= Jane Thomson (mountaineer) =

New Zealand mountaineer

Jane Thomson (18 May 1858 - 17 July 1944) was a New Zealand mountaineer. She was born in Kaiapoi, North Canterbury, New Zealand in 1858. Her father was the farmer Donald Coutts, her mother Anne Mackay. She married the civil engineer John Thomson in 1879. Their only child died in 1904.

In 1903 Constance Barnicoat, Ada Perkins and Jane Thomson became the first women to cross Copland Pass. Whilst they were successful, their guide Jack Clarke declared the route "unfit for ladies". In 1915, while based for a summer holiday at the Hermitage, Mount Cook Village, she began a two-year climbing partnership with the Austrian guide Conrad Kain. They ascended many peaks, including Maunga Ma, Mt Jeannette, Malte Brun, and two unnamed peaks.
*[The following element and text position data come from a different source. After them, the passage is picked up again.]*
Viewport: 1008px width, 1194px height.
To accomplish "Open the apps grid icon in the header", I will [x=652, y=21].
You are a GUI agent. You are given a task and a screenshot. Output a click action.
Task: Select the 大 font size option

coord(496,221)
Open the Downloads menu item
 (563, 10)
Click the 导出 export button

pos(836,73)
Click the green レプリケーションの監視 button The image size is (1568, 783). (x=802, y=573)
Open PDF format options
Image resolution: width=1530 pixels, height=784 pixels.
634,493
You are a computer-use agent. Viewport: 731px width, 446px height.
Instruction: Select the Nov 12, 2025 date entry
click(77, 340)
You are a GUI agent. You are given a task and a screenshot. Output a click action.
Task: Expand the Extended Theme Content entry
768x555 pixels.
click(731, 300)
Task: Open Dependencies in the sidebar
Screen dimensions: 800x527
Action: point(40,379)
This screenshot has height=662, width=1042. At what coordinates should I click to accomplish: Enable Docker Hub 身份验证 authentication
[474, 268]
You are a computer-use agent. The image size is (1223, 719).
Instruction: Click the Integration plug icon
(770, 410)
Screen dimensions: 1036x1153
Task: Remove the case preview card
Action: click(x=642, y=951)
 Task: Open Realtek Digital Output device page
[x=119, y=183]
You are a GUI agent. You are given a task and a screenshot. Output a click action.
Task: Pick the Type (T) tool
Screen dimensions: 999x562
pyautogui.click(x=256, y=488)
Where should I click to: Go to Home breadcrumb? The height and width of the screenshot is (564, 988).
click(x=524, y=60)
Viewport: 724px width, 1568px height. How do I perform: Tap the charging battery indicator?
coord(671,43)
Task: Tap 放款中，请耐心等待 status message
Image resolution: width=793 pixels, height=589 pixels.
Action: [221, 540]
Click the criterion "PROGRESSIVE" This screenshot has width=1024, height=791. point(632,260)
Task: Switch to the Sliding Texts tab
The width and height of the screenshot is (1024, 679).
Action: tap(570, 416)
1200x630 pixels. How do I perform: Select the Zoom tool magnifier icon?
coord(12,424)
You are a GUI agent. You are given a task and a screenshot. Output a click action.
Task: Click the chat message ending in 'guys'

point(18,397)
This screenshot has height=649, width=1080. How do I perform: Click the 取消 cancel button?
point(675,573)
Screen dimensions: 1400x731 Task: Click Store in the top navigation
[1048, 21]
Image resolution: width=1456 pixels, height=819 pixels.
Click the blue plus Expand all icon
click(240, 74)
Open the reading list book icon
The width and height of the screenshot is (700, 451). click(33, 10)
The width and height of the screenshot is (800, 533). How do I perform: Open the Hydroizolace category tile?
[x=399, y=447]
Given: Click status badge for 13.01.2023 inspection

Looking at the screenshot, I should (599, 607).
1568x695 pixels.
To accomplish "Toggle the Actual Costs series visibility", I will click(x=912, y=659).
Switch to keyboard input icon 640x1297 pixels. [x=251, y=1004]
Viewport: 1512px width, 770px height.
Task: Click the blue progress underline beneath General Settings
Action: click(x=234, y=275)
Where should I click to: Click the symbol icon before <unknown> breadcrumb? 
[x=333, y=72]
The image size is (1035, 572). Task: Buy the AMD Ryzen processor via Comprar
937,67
She named one of them in honour of her dead child, Mount Edgar Thomson. In 1916, aged 57, with Conrad Kain she became the second woman, after Freda Du Faur, to traverse Aoraki / Mount Cook, and was the fourth woman to summit the mountain, after Freda Du Faur, Annie Lindon and Muriel Graham. She was photographed at the top of the peak by Conrad Kain, using her camera. Aged 68, she made her first ascent of the low peak of Mount Rolleston in Arthur's Pass National Park. Aged 80, she travelled to Kashmir to visit Nanga Parbat.

She is buried in an unmarked grave in Christchurch's Ruru Lawn Cemetery. As of January 2026, fundraising for a memorial plaque for Thomson was underway.